Constructive Dismissal Ireland
A claim for constructive dismissal in Ireland is one brought mostly on the basis that an employees work-life has become intolerable due to the conduct of the employer, and they had no alternative but to leave that employment. As the resignation was not truly voluntary, it is in effect a termination.
If you were to take just 1 thing from this post, we would emphasise that it would be that before you leave the employment that you would avail of all the Grievance Procedures, as this can help you significantly in any such case taken.

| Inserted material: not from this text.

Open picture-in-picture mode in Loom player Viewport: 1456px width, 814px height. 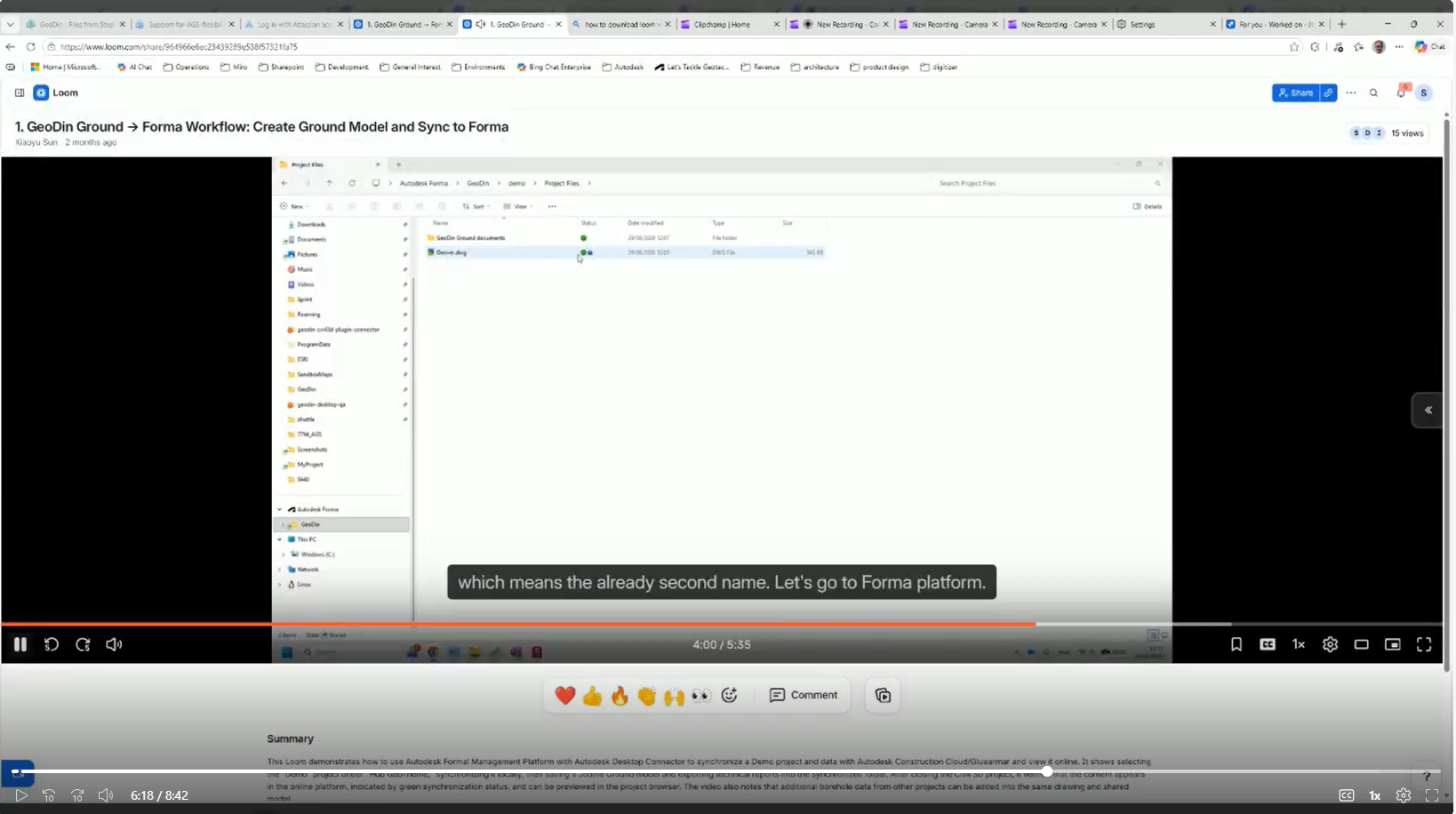pos(1392,644)
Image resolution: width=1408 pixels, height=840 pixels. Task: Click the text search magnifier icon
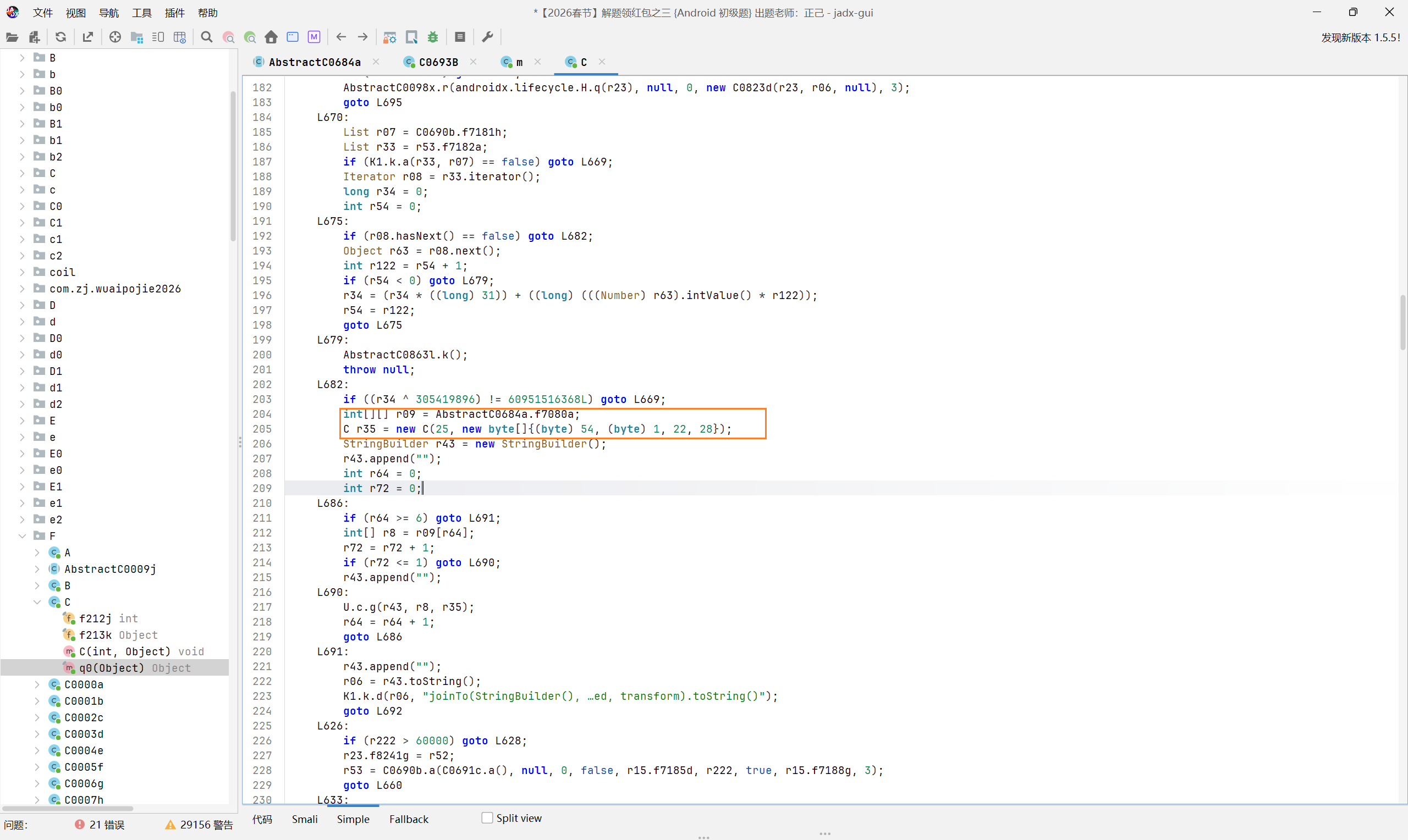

What should you do, if this situation arises in your working life?
- Speak to your line manager or someone from your HR department. Try to resolve the matter through the normal chain, if possible. Record your efforts.
- Follow the standard grievance procedure prior to resignation.
- Follow the Industrial relations procedures prior to resignation
- Ask your Solicitor for advice before resigning. Prevention is always number 1. and cure number 2.
- Only resign when all the avenues have been exhausted and essentially you have done what you can do.
What is the Workplace Relations Commission ?
The Workplace Relations Commission is an independent body in Ireland for the resolution of employment disputes, which can be resolved with the benefit of medication or an adjudicator. The Applicant’s complaint form to the W.R.C. can be found here.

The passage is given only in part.